EXERCISE MATERIALS
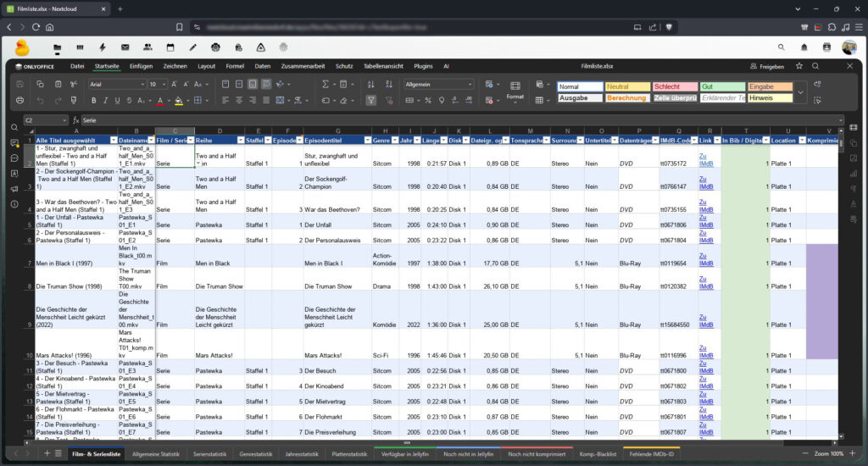This screenshot has height=466, width=868.
Task: Click the font color icon
Action: pos(159,100)
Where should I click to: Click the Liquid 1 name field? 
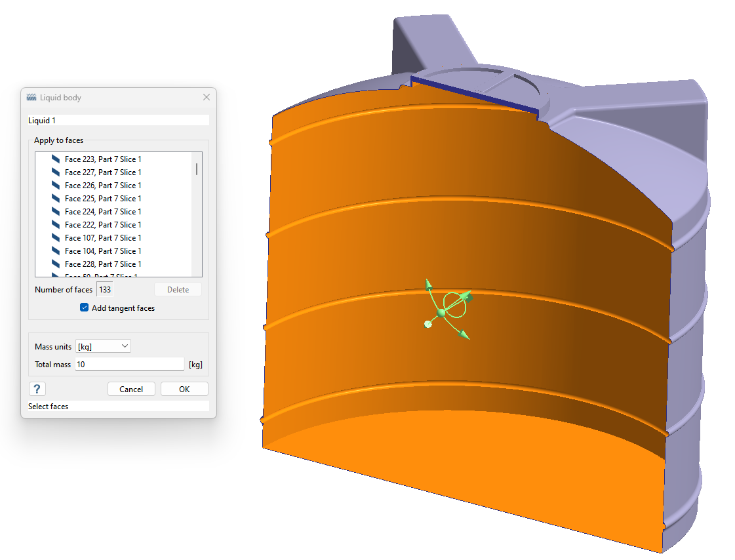point(118,121)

WORK ORDER
For this exercise, reproduce the data above exactly from the line containing "Where should I" through its final line, both ends included, with no pictures in the copy.

THE ANSWER
Where should I click to: Click the Liquid 1 name field? 
point(118,121)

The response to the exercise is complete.